• [TO DO] Find and return every line of the data that contains the word "cell".

Start of EXERCISE DATA

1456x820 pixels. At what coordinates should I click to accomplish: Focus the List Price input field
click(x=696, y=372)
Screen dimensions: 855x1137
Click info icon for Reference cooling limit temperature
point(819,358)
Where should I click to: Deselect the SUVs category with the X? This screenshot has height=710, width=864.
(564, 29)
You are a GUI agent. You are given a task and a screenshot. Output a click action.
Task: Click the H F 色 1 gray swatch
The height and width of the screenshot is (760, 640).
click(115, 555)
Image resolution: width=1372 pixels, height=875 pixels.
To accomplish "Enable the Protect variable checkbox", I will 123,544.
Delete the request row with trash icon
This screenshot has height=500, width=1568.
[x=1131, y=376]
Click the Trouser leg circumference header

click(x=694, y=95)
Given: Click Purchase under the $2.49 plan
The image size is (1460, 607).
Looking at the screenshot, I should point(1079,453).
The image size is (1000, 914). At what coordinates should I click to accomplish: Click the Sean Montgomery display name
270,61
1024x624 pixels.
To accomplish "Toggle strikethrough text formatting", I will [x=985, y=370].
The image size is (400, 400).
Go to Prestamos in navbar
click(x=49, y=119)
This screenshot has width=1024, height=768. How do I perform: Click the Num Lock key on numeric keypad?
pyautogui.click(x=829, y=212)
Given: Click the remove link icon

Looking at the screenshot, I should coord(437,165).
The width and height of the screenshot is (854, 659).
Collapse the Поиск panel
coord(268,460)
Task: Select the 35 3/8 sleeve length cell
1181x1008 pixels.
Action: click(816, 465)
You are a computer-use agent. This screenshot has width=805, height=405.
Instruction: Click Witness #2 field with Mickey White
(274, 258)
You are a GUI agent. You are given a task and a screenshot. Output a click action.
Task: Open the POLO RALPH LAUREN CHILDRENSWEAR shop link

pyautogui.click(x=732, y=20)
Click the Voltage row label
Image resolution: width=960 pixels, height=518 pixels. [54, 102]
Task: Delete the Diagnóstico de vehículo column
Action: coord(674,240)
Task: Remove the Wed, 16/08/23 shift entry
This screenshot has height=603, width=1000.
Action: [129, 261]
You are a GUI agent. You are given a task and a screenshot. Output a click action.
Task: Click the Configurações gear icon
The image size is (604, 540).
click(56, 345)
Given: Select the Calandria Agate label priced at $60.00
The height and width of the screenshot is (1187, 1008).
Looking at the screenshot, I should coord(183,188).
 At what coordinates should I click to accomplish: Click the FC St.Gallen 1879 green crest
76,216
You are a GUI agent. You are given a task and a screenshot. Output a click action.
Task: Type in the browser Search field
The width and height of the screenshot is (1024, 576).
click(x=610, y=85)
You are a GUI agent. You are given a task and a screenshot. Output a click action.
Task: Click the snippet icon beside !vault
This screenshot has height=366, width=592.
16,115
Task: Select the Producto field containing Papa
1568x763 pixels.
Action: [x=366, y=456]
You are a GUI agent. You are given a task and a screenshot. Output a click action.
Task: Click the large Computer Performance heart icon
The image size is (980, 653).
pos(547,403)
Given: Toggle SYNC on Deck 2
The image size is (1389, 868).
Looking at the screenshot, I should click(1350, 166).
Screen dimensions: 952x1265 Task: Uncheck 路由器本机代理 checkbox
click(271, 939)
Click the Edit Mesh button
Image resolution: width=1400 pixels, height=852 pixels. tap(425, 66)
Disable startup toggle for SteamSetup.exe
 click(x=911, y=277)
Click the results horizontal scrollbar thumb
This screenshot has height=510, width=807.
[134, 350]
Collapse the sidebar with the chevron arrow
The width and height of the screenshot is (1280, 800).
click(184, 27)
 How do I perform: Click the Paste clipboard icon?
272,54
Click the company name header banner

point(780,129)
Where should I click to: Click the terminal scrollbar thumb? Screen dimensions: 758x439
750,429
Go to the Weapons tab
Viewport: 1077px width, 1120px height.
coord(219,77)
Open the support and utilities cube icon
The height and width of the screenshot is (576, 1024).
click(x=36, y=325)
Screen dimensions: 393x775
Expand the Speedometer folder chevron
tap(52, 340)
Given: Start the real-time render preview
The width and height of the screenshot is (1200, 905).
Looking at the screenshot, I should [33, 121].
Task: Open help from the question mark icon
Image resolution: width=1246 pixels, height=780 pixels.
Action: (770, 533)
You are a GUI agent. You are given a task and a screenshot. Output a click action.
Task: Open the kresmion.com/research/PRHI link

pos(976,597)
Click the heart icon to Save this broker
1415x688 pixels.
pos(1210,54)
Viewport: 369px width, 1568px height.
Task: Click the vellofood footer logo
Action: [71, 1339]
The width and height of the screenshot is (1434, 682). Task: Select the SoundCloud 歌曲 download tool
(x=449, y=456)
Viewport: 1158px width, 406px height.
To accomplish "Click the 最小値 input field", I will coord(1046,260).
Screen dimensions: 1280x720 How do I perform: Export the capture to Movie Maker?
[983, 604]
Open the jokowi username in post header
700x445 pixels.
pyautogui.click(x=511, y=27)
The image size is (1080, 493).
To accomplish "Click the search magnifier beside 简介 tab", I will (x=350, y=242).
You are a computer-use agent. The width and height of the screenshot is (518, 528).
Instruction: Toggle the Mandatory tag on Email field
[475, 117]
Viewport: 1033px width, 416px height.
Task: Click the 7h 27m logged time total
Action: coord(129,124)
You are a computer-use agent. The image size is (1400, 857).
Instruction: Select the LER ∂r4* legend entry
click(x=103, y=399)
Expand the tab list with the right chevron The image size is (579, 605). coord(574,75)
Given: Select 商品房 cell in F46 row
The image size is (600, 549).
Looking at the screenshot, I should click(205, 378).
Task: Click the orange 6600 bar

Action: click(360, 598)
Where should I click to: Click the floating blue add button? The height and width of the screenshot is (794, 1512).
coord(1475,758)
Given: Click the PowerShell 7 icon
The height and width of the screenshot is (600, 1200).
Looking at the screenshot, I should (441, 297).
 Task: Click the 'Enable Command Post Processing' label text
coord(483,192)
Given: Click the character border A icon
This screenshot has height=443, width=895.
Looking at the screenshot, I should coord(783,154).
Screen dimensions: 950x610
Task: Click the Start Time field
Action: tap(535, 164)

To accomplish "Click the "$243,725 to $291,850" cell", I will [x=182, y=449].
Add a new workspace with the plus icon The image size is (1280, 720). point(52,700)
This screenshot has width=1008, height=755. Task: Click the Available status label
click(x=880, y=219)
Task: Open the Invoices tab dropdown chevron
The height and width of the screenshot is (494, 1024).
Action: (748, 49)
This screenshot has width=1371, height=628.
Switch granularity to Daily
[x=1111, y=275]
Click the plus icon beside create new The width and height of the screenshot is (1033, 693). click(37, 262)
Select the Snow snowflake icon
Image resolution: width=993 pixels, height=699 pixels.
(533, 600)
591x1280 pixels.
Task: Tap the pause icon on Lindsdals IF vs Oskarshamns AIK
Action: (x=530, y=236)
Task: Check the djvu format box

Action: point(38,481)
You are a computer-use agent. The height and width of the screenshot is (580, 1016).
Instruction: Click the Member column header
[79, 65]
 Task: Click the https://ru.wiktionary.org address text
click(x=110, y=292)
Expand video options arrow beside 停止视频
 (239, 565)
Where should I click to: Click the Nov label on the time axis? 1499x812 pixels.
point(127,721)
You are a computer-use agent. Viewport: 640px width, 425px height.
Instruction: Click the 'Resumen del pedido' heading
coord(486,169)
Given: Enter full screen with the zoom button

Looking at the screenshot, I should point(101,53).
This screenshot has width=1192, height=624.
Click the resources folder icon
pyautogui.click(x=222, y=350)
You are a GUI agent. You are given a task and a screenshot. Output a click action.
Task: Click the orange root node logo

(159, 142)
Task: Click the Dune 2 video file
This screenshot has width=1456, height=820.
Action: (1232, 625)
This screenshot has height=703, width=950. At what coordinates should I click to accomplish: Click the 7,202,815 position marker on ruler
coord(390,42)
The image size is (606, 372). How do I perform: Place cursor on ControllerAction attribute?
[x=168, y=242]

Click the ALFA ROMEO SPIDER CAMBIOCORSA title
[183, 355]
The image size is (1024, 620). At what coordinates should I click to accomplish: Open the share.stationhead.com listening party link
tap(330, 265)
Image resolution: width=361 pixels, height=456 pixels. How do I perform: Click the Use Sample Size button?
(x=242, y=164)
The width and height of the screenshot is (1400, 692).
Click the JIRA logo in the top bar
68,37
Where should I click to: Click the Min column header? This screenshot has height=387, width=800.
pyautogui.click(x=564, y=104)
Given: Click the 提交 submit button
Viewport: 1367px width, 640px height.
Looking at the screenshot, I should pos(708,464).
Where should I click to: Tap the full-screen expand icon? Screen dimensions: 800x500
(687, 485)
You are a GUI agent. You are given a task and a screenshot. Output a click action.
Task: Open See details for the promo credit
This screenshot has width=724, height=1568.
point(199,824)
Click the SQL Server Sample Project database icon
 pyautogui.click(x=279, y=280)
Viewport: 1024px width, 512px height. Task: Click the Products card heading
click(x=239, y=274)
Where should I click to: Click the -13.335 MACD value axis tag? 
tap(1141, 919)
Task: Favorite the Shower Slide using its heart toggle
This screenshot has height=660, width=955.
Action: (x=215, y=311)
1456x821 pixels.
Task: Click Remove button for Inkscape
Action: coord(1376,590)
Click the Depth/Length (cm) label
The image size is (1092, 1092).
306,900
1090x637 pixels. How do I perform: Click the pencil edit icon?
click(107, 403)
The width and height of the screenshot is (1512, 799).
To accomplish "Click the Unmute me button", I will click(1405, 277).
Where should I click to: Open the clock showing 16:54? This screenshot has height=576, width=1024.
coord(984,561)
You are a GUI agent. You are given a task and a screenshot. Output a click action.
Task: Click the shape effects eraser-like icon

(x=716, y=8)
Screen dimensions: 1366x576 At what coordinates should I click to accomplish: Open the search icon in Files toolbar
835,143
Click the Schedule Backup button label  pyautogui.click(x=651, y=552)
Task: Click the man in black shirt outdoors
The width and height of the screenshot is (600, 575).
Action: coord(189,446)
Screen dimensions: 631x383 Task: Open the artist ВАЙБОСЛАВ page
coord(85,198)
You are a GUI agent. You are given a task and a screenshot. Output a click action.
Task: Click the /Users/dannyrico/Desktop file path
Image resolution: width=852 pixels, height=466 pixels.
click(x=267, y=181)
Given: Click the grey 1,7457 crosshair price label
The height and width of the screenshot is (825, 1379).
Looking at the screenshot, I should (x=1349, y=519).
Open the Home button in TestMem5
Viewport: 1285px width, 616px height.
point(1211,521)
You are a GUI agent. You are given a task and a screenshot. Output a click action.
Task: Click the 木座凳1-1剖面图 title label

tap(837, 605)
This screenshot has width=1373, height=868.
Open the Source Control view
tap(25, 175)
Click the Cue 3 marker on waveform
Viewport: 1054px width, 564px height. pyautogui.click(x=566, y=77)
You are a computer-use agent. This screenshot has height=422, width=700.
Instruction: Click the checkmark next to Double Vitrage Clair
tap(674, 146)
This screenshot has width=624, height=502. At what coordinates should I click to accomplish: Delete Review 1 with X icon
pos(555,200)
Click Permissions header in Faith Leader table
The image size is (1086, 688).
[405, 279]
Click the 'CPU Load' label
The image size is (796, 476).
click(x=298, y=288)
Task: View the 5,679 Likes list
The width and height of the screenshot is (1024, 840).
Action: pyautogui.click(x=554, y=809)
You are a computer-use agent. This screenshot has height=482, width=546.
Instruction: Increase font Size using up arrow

End of EXERCISE DATA

• [TASK OUTPUT]
Task: Select the 35 3/8 sleeve length cell
Given: Select 商品房 cell in F46 row
To accomplish "Click the "$243,725 to $291,850" cell", I will [x=182, y=449].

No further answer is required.